Stored records
BEGIN
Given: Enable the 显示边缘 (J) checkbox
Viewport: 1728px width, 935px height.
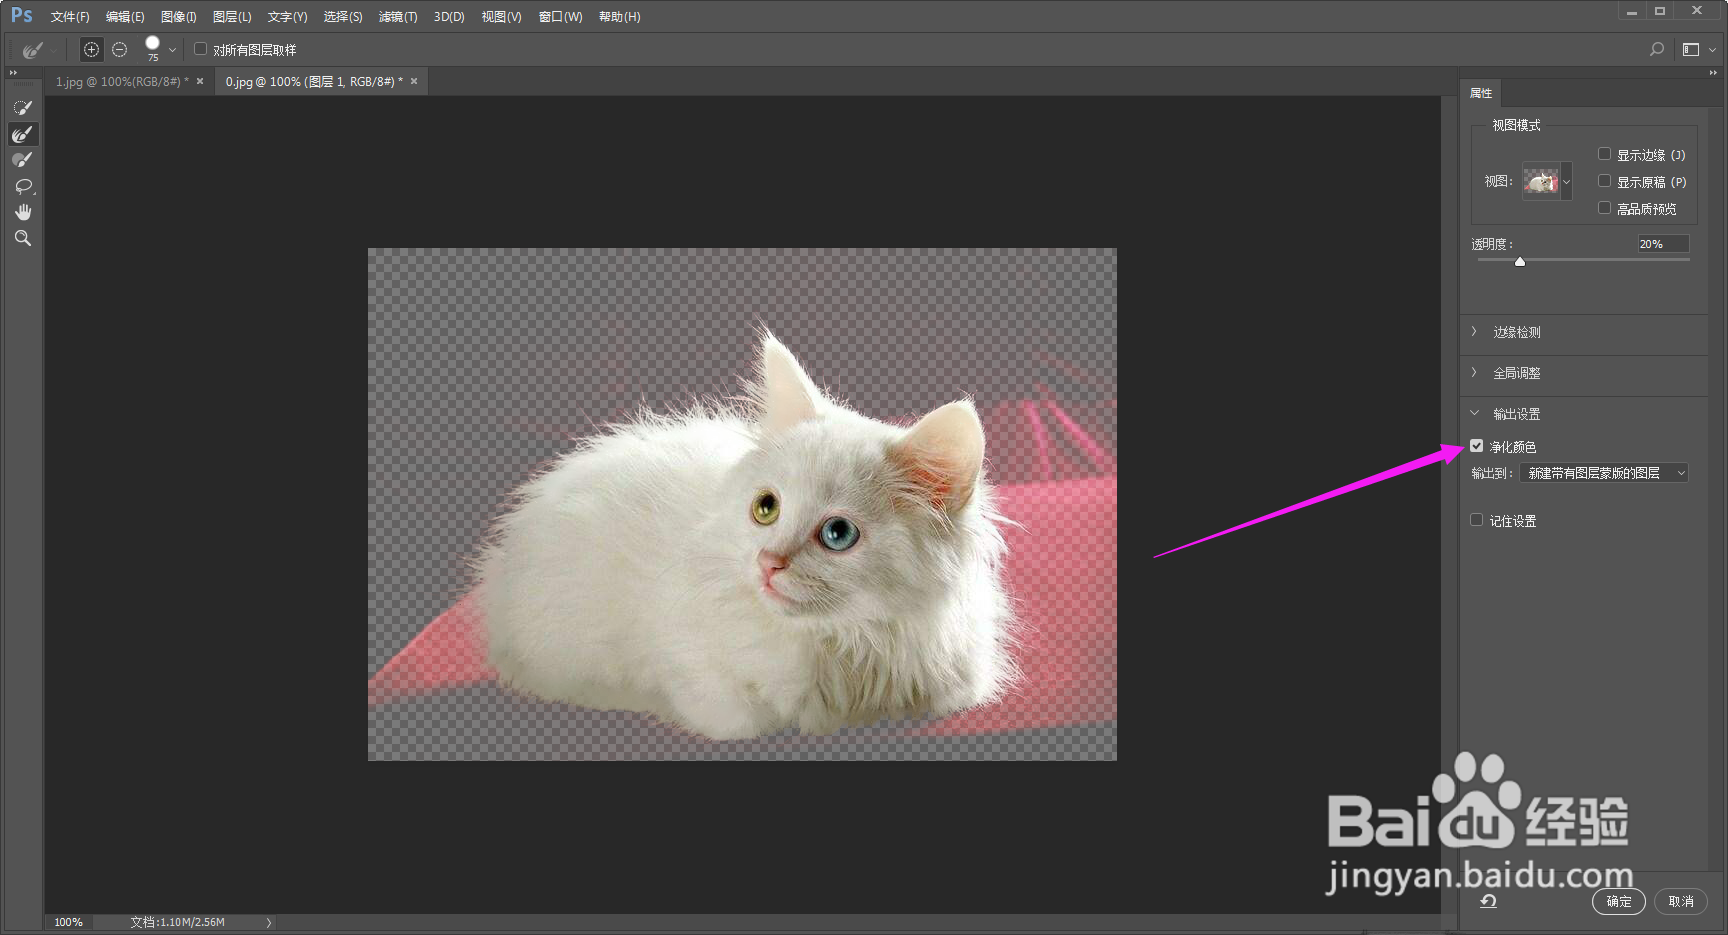Looking at the screenshot, I should pos(1604,154).
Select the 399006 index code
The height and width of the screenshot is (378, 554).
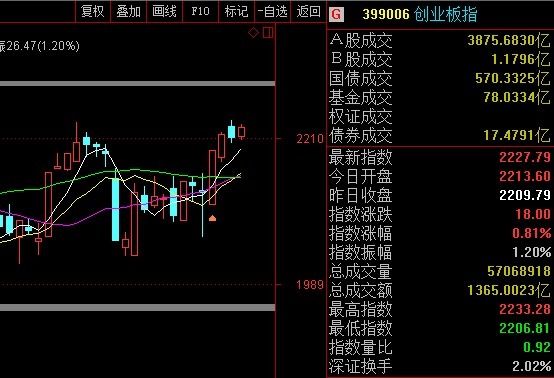(386, 14)
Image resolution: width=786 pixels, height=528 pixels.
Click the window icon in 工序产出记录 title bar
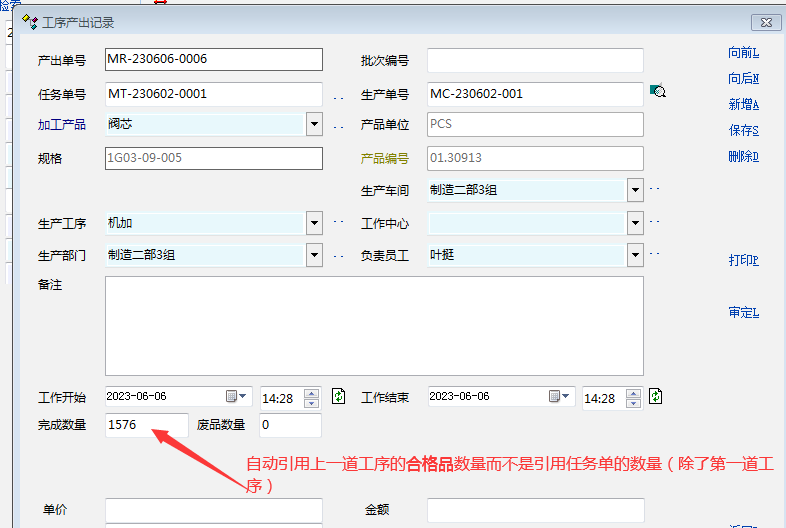(x=29, y=21)
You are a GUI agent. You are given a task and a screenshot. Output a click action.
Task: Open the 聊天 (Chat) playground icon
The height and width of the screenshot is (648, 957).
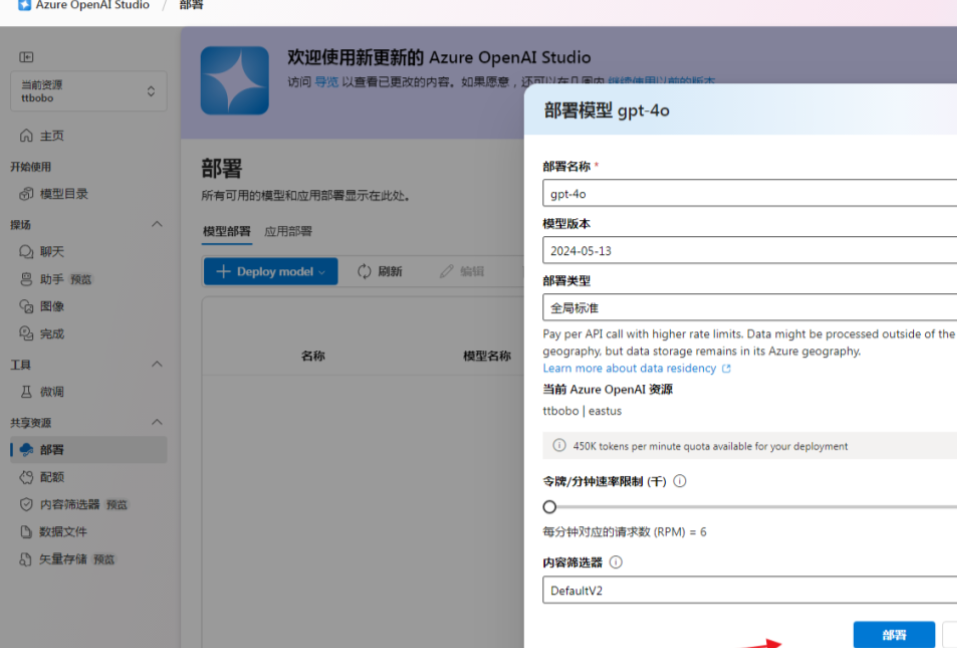29,251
END
EXERCISE REQUIREMENTS:
Print all of the entries word for word. Skip any images they contain.

RESPONSE:
Given: Enable the 显示边缘 (J) checkbox
Viewport: 1728px width, 935px height.
Looking at the screenshot, I should pos(1604,154).
Select the 399006 index code
The height and width of the screenshot is (378, 554).
(386, 14)
Image resolution: width=786 pixels, height=528 pixels.
Click the window icon in 工序产出记录 title bar
(x=29, y=21)
You are a GUI agent. You are given a task and a screenshot. Output a click action.
Task: Open the 聊天 (Chat) playground icon
The height and width of the screenshot is (648, 957).
29,251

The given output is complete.